To do this I was tasked with developing a remote service that would allow us to make a single shared leaderboard that all of the players would be able to push to with their best scores. This way the players would be able to view locally all of the best times for each track and what type of level they are at in terms of beating the best times.
Performing HTTP Requests in UE4
In order to communicate with the Dreamlo service from our project I needed to source a plugin that would let us construct and send HTTP Requests from inside of unreal. The plugin chosen for this job was VaRest. Once this plugin was incorporated into the project it was quite simple to construct these requests and send them as needed. Initially this was a concern that we might have to deal with a moderate amount of networked traffic, but this turned out to be a non-issue as we only have to send requests to the service when we want to display the leaderboard as well as at the end of the race when the players score is recorded.
Once I put together all of the queries that we needed to talk to the Dreamlo service the next step was to wrap this in a simple internal interface. This would provide a couple of public functions that can be called inside the game that encapsulate the process of talking to the remote server. This would make it easy to call things like "AddScore()" or "GetHighscores()" from different areas of the game.
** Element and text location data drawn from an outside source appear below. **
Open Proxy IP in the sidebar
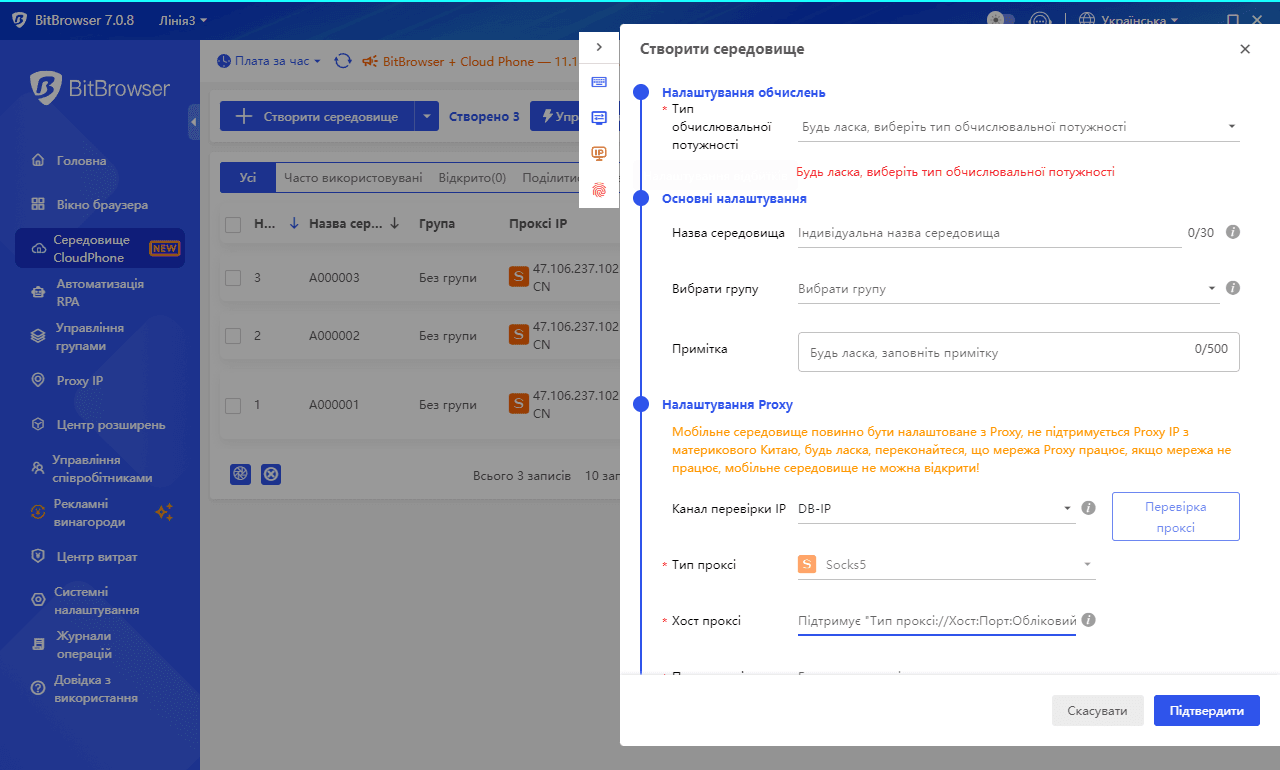1280x770 pixels. pyautogui.click(x=80, y=381)
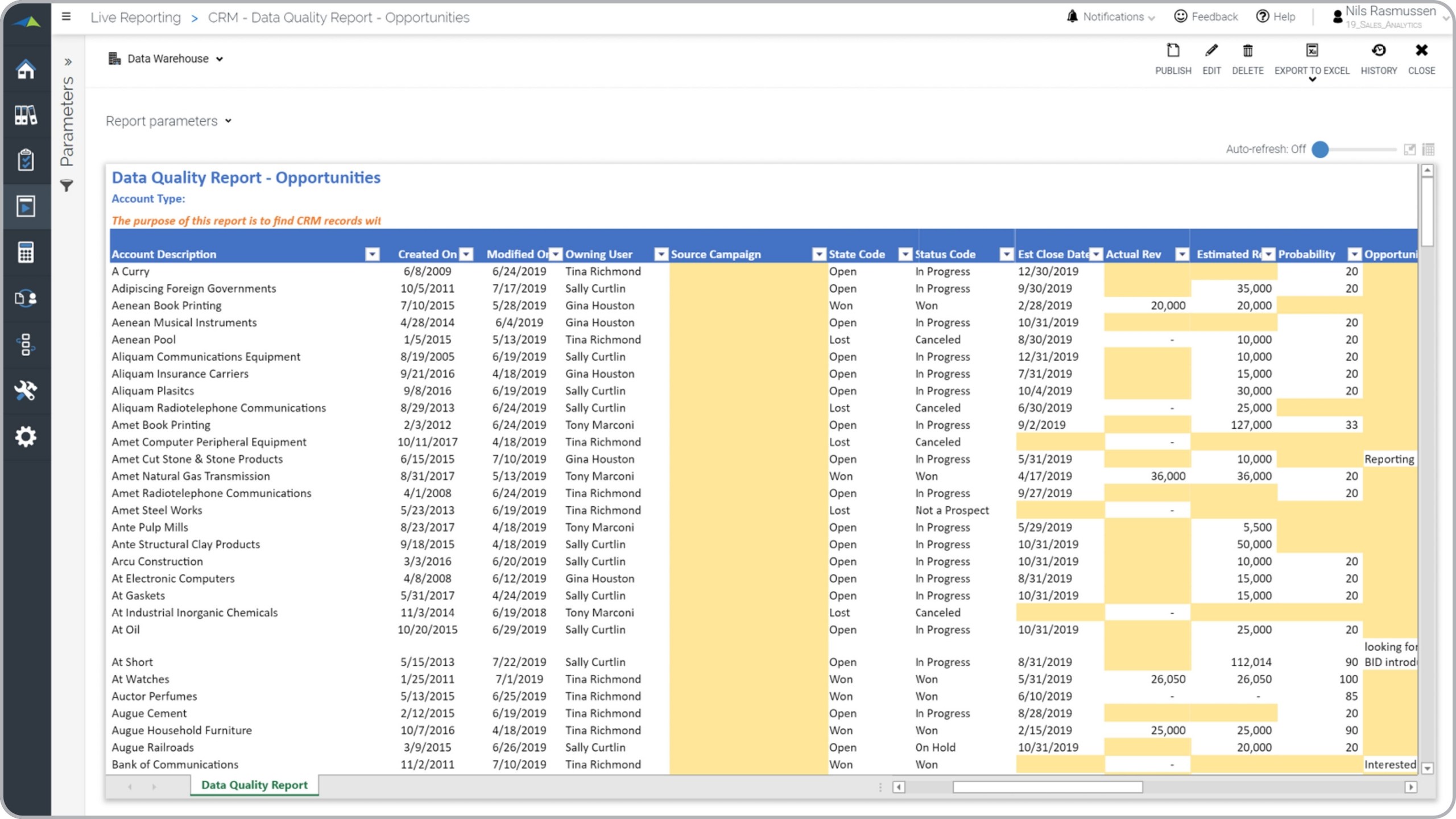Open the settings gear in the sidebar
This screenshot has height=819, width=1456.
(26, 436)
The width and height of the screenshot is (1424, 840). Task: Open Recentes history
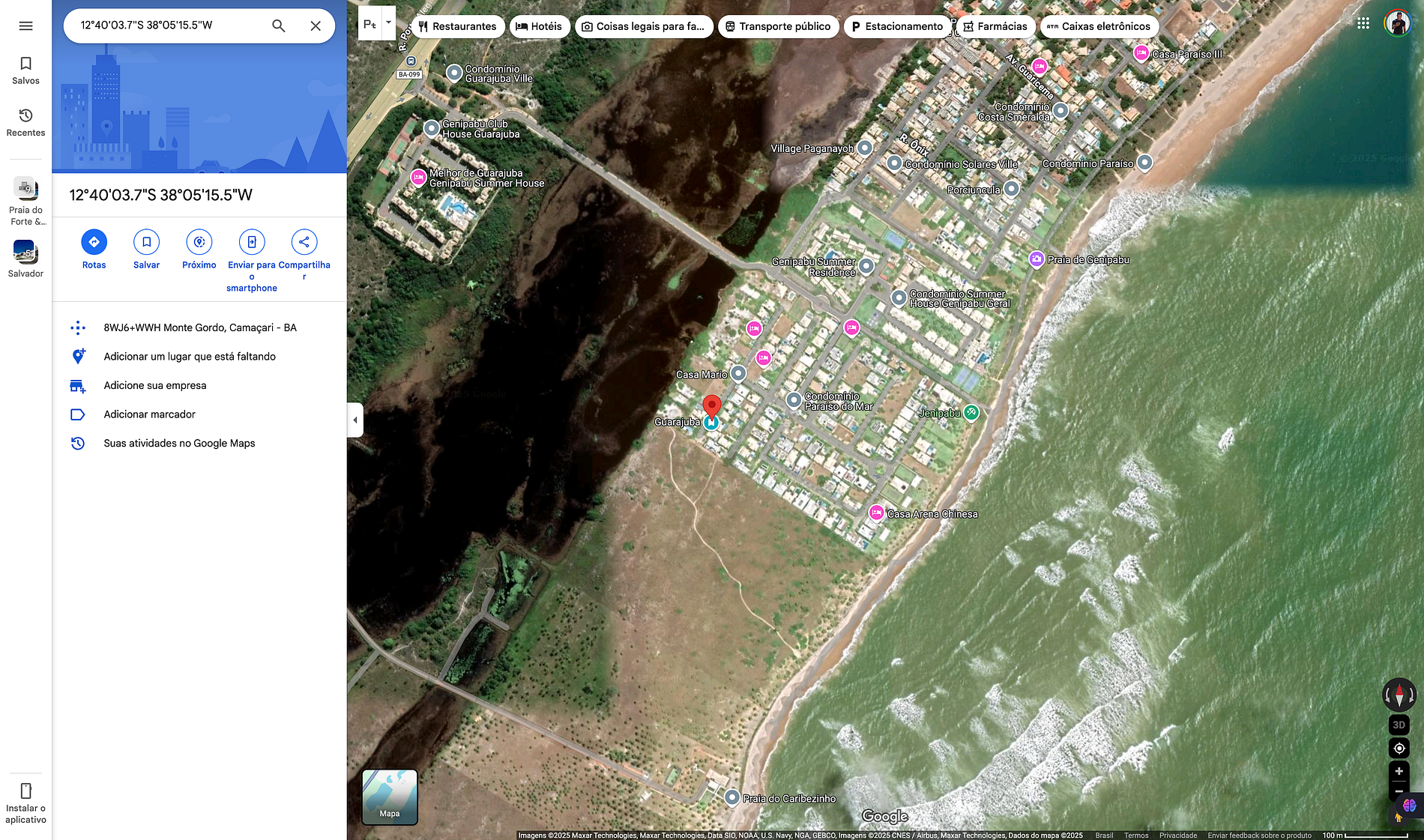click(25, 122)
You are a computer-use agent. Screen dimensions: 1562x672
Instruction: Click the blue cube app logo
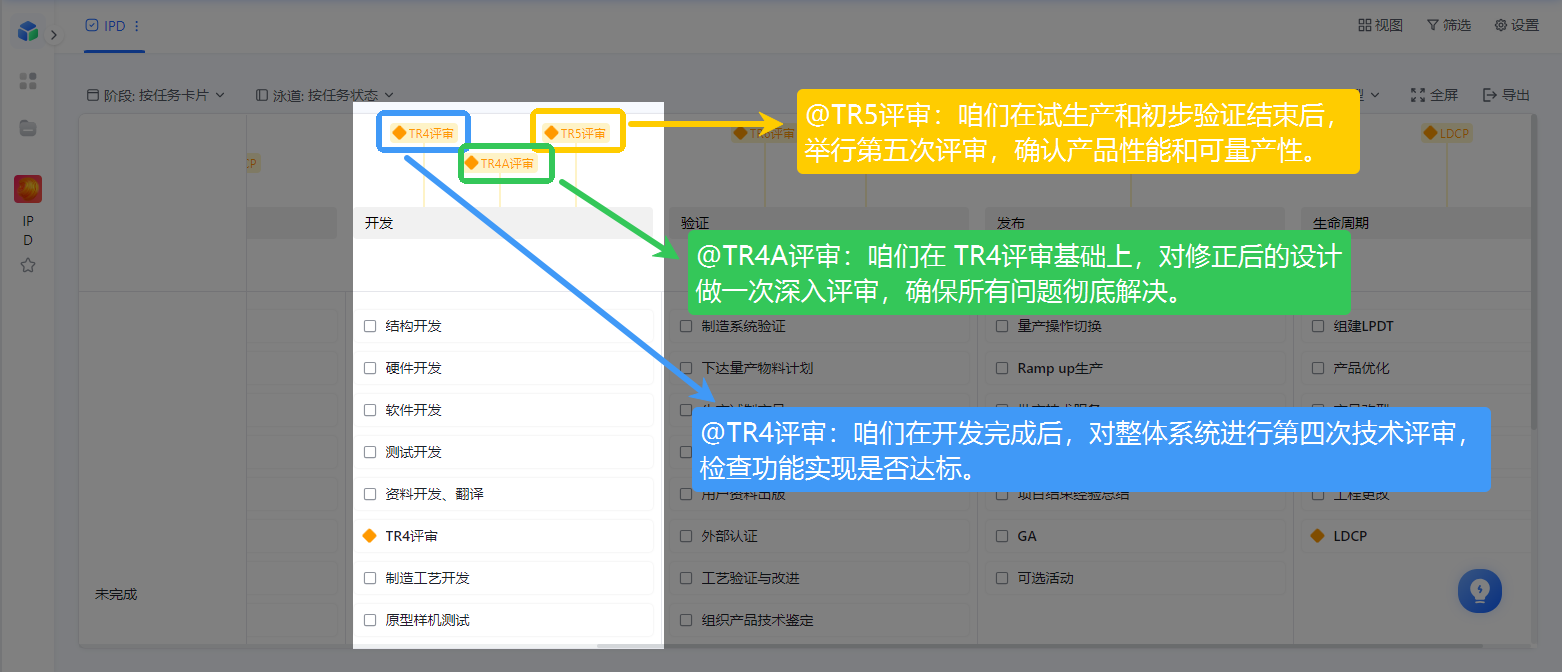coord(28,32)
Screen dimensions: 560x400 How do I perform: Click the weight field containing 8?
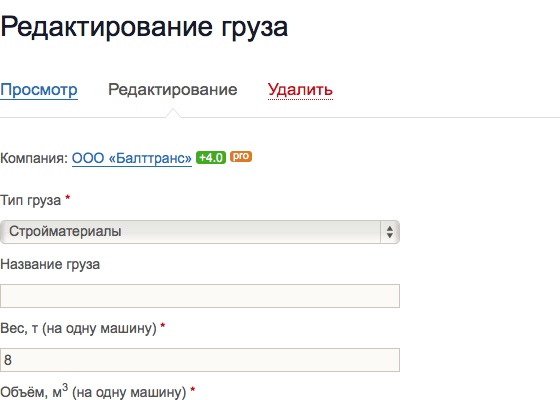[200, 360]
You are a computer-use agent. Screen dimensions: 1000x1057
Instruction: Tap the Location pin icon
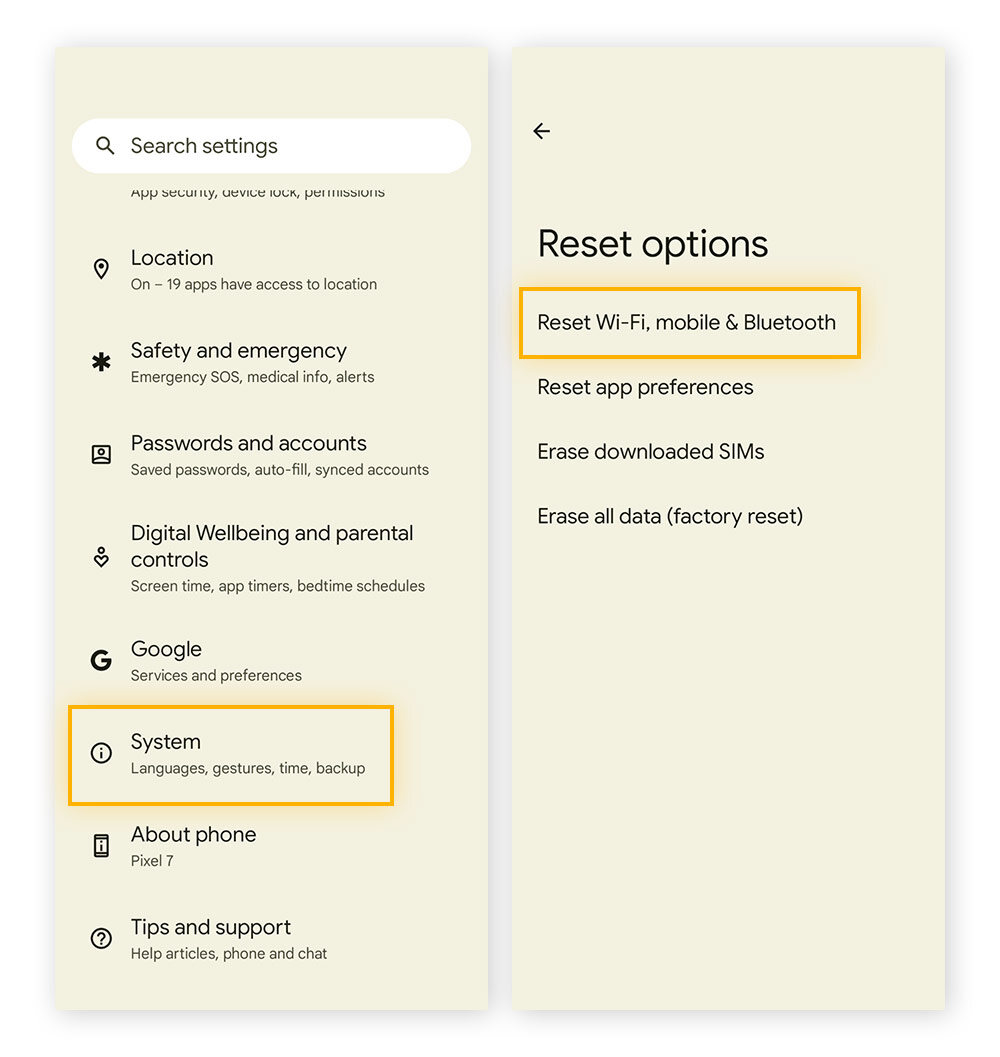click(x=101, y=268)
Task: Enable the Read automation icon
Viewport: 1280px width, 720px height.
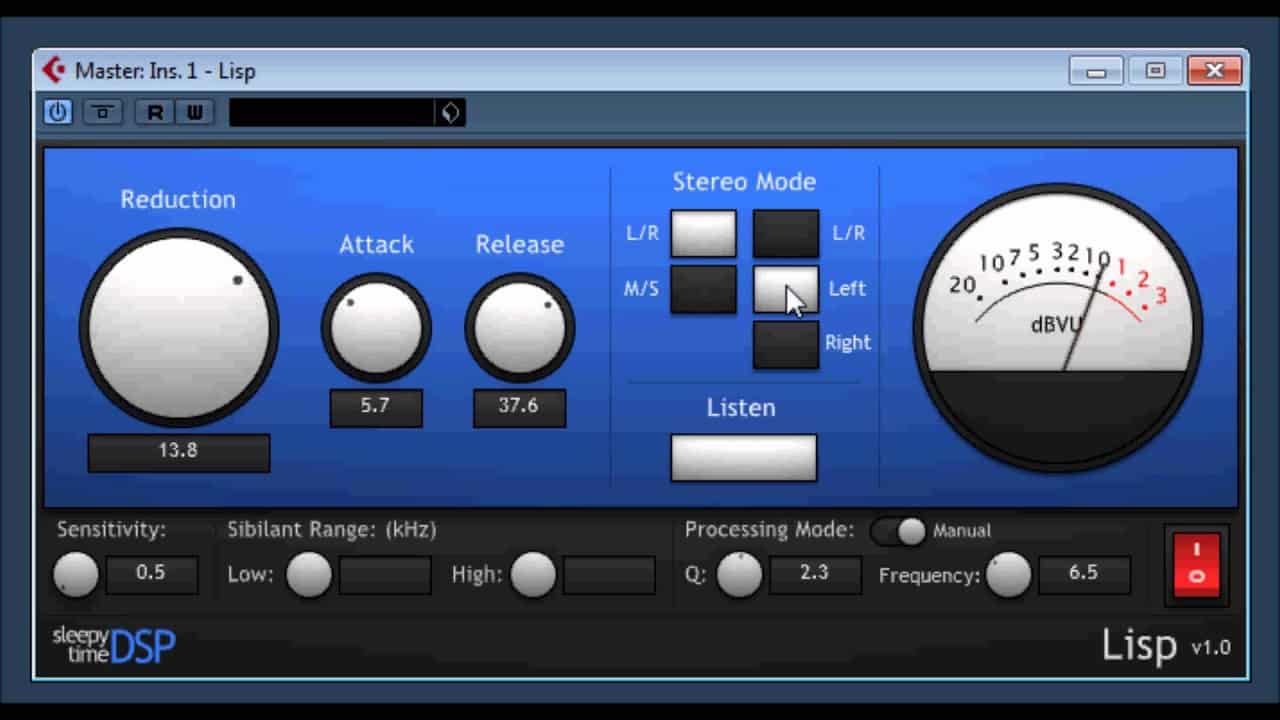Action: [154, 112]
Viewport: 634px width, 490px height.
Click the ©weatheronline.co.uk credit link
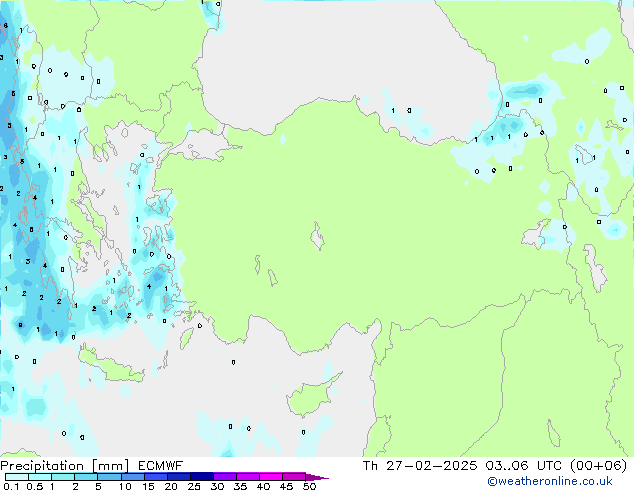click(x=564, y=481)
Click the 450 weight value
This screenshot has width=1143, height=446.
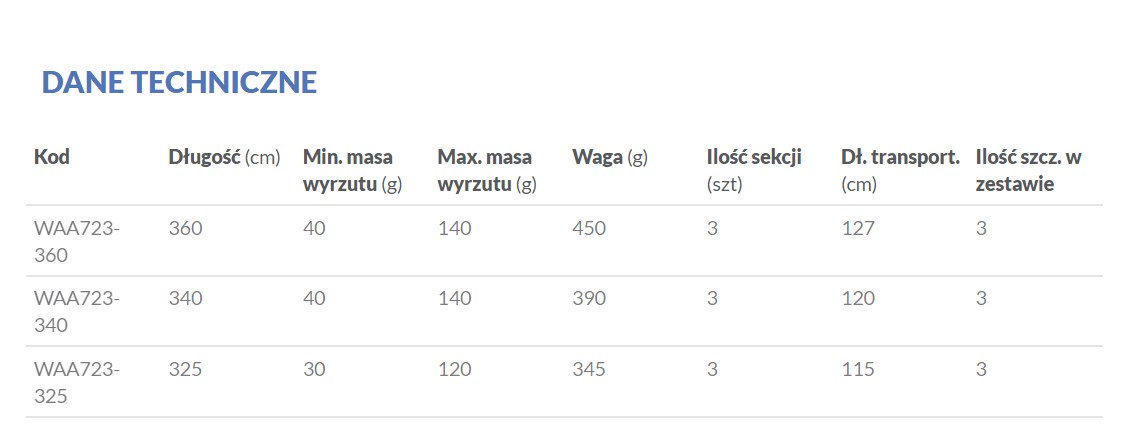point(589,228)
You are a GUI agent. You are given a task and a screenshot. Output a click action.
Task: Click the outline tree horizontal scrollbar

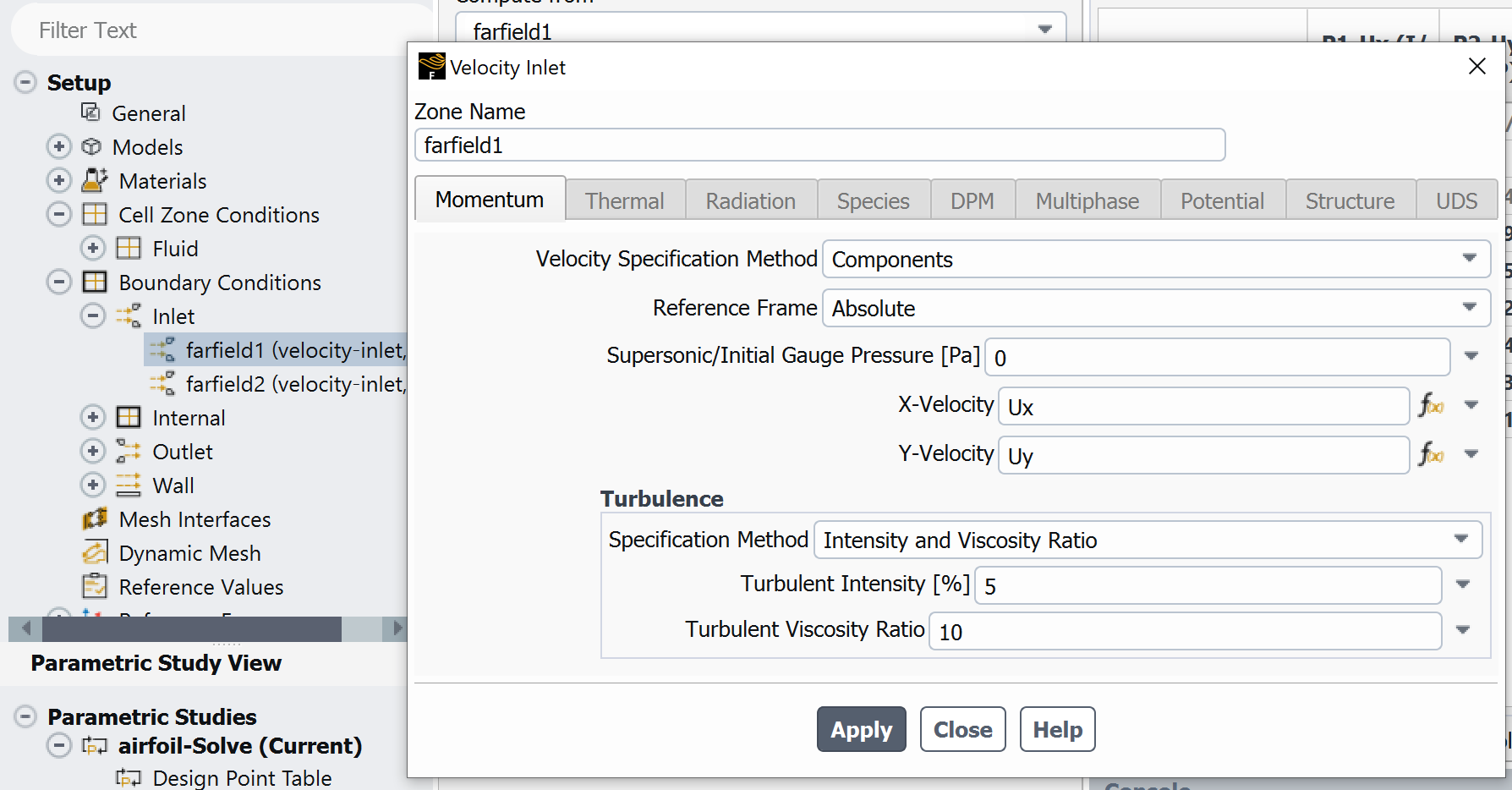pyautogui.click(x=192, y=628)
It was especially important to keep this interface simple and understandable as I wouldn't necessarily be the one calling these methods and other members of the team would need to understand how it would work.
I looked at some different solutions but ultimately ended up choosing Dreamlo as a solution to our problem. Dreamlo is a web service that lets you store simple text information for 5,000 leaderboard entries in your game. You simply have to send it a request with the relevant information and it will add a score to the leaderboard. You are also able to retrieve this information back again, and have access to some different sorting options.
The Dreamlo interface is similar to many other RESTful interfaces in that you deal with GET or POST request while including parameters in the URL you execute on. Some examples of queries that needed to be made to do things like add a new high score as well as retrieve a number of the high scores. There are options for different things like how many scores you want to retrieve from the top of the leaderboard as well as the format of the data that is returned. A bunch of supported formats include CSV, JSON, and XML.
The UI elements of the leaderboard were developed by Shane Gavin which included displaying the current high scores for the current track in the map select screen. It works really well and you can see the brief wait time when you request to see the high scores when it goes to fetch the data from the server.